I wrote the first version of this runbook after being paged at 3 AM during a Black Friday rush. A checkout data layer push had regressed, and purchase tracking was silently broken on 12 retail clients at once. We recovered in 40 minutes. The version of this playbook below is the one we ship to every new engagement on day one.

Before the First Alert: Prep the On-Call

Incident response speed depends on preparation. Before your first alert fires, complete this setup:

Slack or email alerts configured with per-domain routing. You need the alert to reach the right person within 60 seconds.
Dashboard bookmarked so you can open it in one click. Do not rely on searching for the URL at 2 AM.
GTM access ready. Ensure you have publish-level access to the GTM containers you monitor. If an agency client owns the container, get your account added before an incident happens, not during.
Runbook document shared with your team. List the domains, their GTM containers, the primary contacts, and the escalation paths.
Status page ready. If you serve B2B clients, have an incident status page template ready to publish. Customers forgive incidents. They do not forgive silence.

Reading a TagDrishti Alert Without Panic

A TagDrishti alert (Slack or email) contains these fields:

Domain: Which site is affected. Example: www.clientsite.com.
Tag name: The specific tag that failed. Example: GA4 - purchase event.
Current success rate: The rate right now. Example: 42%.
Expected success rate: The baseline. Example: 96%.
Affected pages: Which pages show the failure. Example: /checkout/confirmation (100% failure).
Duration: How long the failure has been running. Example: 23 minutes.
Link: Direct link to the tag detail page on the dashboard.

Read the alert in full before taking action. The affected pages and duration fields tell you whether this is a site-wide incident or a localized issue. Do not start debugging until you have scoped the blast radius.

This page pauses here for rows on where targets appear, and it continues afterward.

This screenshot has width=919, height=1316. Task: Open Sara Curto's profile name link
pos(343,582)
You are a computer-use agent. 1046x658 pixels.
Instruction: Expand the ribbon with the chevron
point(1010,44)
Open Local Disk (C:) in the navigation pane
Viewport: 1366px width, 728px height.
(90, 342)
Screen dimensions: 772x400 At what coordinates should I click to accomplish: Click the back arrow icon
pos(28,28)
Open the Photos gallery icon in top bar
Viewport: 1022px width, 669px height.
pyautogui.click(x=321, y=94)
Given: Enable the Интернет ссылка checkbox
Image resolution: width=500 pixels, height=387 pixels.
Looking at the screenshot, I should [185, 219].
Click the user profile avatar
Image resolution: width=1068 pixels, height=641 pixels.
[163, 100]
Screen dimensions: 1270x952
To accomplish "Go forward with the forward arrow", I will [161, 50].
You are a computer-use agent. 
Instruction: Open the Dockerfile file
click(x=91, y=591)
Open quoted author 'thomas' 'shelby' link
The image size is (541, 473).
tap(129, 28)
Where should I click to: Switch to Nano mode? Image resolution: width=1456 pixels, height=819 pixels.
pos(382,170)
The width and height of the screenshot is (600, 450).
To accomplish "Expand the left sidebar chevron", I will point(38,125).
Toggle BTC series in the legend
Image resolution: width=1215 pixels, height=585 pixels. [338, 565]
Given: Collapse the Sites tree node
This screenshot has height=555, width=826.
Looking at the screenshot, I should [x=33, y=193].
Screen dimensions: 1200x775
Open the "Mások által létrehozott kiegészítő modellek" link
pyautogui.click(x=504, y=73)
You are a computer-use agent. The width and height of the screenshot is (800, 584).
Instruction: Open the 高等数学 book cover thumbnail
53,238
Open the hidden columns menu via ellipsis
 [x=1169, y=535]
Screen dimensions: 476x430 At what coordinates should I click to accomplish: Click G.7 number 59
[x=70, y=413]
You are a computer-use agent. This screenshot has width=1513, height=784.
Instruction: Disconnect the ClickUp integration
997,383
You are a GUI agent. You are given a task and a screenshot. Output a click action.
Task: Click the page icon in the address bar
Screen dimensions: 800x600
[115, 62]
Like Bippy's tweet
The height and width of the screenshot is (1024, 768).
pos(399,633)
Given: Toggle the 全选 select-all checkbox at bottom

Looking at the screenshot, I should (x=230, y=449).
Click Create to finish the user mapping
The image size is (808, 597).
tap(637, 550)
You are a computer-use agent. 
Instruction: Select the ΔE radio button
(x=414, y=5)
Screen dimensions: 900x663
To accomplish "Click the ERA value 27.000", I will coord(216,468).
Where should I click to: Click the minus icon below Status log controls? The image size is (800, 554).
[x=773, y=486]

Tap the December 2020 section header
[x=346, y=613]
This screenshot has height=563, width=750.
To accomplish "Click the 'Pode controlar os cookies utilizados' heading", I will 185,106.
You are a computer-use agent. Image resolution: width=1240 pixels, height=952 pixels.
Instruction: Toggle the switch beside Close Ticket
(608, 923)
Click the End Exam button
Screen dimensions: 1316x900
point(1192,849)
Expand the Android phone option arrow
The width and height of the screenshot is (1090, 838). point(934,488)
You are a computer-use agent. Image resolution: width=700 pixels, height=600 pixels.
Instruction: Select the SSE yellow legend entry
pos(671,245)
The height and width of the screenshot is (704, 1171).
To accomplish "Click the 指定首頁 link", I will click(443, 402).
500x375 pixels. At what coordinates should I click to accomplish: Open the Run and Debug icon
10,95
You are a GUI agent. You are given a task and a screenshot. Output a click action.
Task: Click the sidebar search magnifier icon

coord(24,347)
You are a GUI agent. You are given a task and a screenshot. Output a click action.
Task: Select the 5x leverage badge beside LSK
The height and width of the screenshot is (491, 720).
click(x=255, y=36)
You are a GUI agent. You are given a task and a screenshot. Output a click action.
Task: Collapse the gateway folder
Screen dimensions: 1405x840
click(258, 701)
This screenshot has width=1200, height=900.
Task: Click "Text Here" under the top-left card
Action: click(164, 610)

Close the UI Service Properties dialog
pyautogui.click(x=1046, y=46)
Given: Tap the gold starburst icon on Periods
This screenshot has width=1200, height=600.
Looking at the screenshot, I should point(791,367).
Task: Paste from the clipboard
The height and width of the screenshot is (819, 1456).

Step 1: Scope the Failure on the Dashboard

Click the link in the alert. The tag detail page shows:

Timeline chart: Success rate over the last 24 hours. Look for the exact minute the drop started. A sharp cliff means a deployment or configuration change. A gradual decline means a third-party vendor issue or an intermittent network problem.
Page breakdown: Which pages are affected. If only /checkout pages fail but /product pages are fine, the issue is specific to the checkout data layer or trigger.
Error type distribution: Network block, timeout, missing parameters, or error response. This tells you where in the chain the failure occurs.
Browser and device breakdown: If failures appear only on Safari or only on mobile, the root cause is likely a browser-specific JavaScript issue or a responsive design change that broke a DOM element the tag depends on.

Step 2: Identify the Root Cause (Five Patterns)

The error type from Step 1 narrows the cause. Five patterns account for 95%+ of the incidents I’ve seen. Here is how to confirm each:

Pattern A: GTM Container Change

Signal: Sharp drop that correlates with a GTM publish timestamp. Check the GTM container’s Activity Log (Admin → Activity) for recent publishes.

Confirm: Open GTM Preview on the affected page. Check if the tag fires. Check if the trigger matches. Check if a variable returns the expected value. Compare the current container version with the previous version in GTM’s version history.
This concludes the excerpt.